| Meetings | TTh 9:30-11:00, 2-255 |
|---|---|
| Instructor | Eric Rosen |
| Office | 2-172 |
| rosen (at) math (dot) mit (dot) edu | |
| Office Hours | Wed. 2-3, Thur. 11-12, and by appointment |
| Prerequisites | 18.100, 18.700, or 18.701. The course
will be essentially self-contained. In particular, no prior knowledge of logic is required. |
| Syllabus |
Set theory is one of the main branches of mathematical
logic (the others being model theory and recursion theory). This course
will provide an introduction to the basic aspects of the subject, including the
axioms of ZFC, ordinal and cardinal numbers, transfinite induction,
and equivalents of the axiom of choice.
The notion of set is also fundamental to mathematics as many central concepts are defined in terms of sets. During the semester, we will also explain how set theory provides a unifying foundation or framework for mathematics. Specifically, mathematical practice can be modeled within, or reduced to, set theory. More information about set theory can be found here or on wikipedia. Possible topics for student projects include infinitary combinatorics, descriptive set theory (set theory of the reals), cardinal exponentiation and the continuum hypothesis, new axioms for set theory, and applications to algebra and analysis. |
| Calendar | Here is the course schedule. |
| Text | Notes on Set Theory, by Yiannis Moschovakis (Springer 2006).
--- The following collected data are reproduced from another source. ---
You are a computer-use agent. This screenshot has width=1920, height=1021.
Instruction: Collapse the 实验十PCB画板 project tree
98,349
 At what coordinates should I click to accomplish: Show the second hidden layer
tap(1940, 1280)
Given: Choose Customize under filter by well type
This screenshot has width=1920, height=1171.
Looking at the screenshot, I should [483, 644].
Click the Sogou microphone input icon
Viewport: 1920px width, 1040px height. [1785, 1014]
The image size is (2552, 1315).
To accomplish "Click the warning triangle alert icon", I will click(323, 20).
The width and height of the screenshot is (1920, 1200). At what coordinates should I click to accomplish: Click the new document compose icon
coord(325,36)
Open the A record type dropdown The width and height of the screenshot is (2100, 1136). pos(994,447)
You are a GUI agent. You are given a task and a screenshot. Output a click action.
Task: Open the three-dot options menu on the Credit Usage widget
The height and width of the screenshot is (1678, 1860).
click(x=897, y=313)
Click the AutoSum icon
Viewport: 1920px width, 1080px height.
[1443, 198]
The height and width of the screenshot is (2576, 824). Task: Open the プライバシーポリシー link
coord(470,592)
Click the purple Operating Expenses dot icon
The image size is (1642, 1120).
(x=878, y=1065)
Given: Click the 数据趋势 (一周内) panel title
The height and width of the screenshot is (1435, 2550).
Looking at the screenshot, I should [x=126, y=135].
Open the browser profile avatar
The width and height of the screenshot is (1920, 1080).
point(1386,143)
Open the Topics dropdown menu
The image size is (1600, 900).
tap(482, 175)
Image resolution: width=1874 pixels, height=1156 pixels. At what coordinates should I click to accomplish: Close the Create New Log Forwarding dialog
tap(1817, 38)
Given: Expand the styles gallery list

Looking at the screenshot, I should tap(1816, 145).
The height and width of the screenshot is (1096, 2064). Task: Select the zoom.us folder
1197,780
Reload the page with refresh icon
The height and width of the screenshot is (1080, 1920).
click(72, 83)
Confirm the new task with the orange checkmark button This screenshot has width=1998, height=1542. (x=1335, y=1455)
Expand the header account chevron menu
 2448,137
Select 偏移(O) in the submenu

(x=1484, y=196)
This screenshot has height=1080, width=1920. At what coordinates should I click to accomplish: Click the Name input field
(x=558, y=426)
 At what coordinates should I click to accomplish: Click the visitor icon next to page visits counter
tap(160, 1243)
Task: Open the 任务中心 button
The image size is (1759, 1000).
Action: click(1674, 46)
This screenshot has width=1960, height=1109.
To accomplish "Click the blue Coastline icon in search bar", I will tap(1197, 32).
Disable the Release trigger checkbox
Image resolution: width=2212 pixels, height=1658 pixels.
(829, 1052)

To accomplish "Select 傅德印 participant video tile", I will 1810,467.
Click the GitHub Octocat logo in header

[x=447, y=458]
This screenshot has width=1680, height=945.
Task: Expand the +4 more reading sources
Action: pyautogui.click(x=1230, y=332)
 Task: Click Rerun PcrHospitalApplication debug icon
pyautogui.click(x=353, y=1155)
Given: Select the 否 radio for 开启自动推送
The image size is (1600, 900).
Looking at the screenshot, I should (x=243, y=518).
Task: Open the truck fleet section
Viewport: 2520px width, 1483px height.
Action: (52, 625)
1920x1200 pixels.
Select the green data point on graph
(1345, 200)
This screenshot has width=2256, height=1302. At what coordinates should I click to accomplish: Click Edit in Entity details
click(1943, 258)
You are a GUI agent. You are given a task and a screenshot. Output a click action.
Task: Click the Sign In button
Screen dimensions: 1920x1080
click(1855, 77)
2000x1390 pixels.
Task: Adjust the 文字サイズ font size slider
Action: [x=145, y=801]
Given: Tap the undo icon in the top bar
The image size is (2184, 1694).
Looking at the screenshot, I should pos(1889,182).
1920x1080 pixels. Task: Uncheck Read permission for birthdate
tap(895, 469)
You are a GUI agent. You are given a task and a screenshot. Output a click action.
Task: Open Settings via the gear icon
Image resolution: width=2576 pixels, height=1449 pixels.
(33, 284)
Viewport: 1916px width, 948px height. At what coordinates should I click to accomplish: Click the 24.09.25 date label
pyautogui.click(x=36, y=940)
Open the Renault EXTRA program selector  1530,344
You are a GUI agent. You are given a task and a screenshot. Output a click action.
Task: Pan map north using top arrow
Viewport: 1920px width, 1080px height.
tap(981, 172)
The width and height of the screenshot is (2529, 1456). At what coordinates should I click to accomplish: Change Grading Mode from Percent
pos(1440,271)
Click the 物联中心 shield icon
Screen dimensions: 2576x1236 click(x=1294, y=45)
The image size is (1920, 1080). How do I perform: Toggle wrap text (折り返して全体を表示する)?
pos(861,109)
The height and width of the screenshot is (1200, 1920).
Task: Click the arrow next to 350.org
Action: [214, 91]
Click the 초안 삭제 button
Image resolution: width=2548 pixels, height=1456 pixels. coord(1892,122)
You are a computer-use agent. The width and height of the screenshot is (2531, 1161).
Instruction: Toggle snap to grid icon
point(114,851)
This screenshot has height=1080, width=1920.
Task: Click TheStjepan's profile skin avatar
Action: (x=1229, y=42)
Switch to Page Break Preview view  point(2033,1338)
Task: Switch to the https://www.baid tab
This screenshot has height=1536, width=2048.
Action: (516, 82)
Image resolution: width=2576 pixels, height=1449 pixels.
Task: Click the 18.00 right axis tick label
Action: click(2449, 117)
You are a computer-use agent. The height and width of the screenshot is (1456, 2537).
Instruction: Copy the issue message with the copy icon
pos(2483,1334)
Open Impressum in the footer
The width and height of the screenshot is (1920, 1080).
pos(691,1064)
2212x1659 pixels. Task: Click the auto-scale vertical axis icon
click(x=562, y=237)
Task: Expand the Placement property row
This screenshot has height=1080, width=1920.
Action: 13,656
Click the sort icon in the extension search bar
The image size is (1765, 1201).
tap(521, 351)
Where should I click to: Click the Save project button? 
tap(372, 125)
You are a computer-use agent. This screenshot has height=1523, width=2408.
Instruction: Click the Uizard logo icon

Information about the book can be found on amazon. |
| Format | The course will be seminar format, which means that classes will consist of student presentations. Participants will also be required to write a ten page paper, in LaTeX, on a related topic. |
| Grading | Grades will be based mainly on class presentations and the term paper. Homework and class participation will also be factored into the final grade. |
| Paper | Information about the final project for
the class can be found here.
Here are some student papers from the seminar. |
| Homework | Homework will be assigned on a regular
basis, and will be collected but not graded. The purpose of these assignments is
to help students develop a better understanding of basic concepts in the lectures.
In particular, problem sets will be less demanding than in a typical lecture
course, and will generally be fairly routine. All problems are
from the text.
|
Last updated June 2007